• _Problem details_:
Copy exactly the stretch of data below from the line with "Task: Click the DxO" through the line with "has width=544, height=529.", including both of those lines.

::: Entries supplied :::

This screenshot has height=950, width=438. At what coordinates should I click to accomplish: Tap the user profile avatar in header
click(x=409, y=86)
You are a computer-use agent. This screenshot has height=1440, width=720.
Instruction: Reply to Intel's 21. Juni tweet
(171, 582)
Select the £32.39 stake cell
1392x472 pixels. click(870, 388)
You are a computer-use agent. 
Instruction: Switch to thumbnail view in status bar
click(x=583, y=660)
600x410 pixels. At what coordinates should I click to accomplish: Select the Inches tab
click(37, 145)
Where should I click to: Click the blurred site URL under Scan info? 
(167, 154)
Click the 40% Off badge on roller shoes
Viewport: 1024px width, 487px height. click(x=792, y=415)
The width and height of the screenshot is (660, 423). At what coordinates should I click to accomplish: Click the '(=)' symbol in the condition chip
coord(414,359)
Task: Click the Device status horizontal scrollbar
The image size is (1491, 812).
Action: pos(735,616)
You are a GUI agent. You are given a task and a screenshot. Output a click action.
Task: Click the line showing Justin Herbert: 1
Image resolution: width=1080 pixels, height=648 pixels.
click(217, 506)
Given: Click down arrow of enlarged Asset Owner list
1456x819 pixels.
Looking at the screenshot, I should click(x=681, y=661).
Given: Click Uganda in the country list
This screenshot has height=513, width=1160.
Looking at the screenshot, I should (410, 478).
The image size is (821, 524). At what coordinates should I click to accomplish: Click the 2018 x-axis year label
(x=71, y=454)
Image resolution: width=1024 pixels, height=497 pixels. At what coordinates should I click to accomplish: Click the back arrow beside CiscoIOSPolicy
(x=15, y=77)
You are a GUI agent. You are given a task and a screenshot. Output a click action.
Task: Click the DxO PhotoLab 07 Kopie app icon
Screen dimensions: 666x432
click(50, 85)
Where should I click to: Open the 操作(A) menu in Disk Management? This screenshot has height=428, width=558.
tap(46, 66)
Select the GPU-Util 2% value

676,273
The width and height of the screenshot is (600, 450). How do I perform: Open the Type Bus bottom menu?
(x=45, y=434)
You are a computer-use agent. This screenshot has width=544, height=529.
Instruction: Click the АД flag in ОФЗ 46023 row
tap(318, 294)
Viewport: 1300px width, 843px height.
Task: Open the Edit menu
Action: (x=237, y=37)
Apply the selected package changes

:::

• _Result of the task_:
Task: Click the DxO PhotoLab 07 Kopie app icon
Screen dimensions: 666x432
click(50, 85)
Where should I click to: Open the 操作(A) menu in Disk Management? This screenshot has height=428, width=558.
tap(46, 66)
Select the GPU-Util 2% value

676,273
The width and height of the screenshot is (600, 450). How do I perform: Open the Type Bus bottom menu?
(x=45, y=434)
You are a computer-use agent. This screenshot has width=544, height=529.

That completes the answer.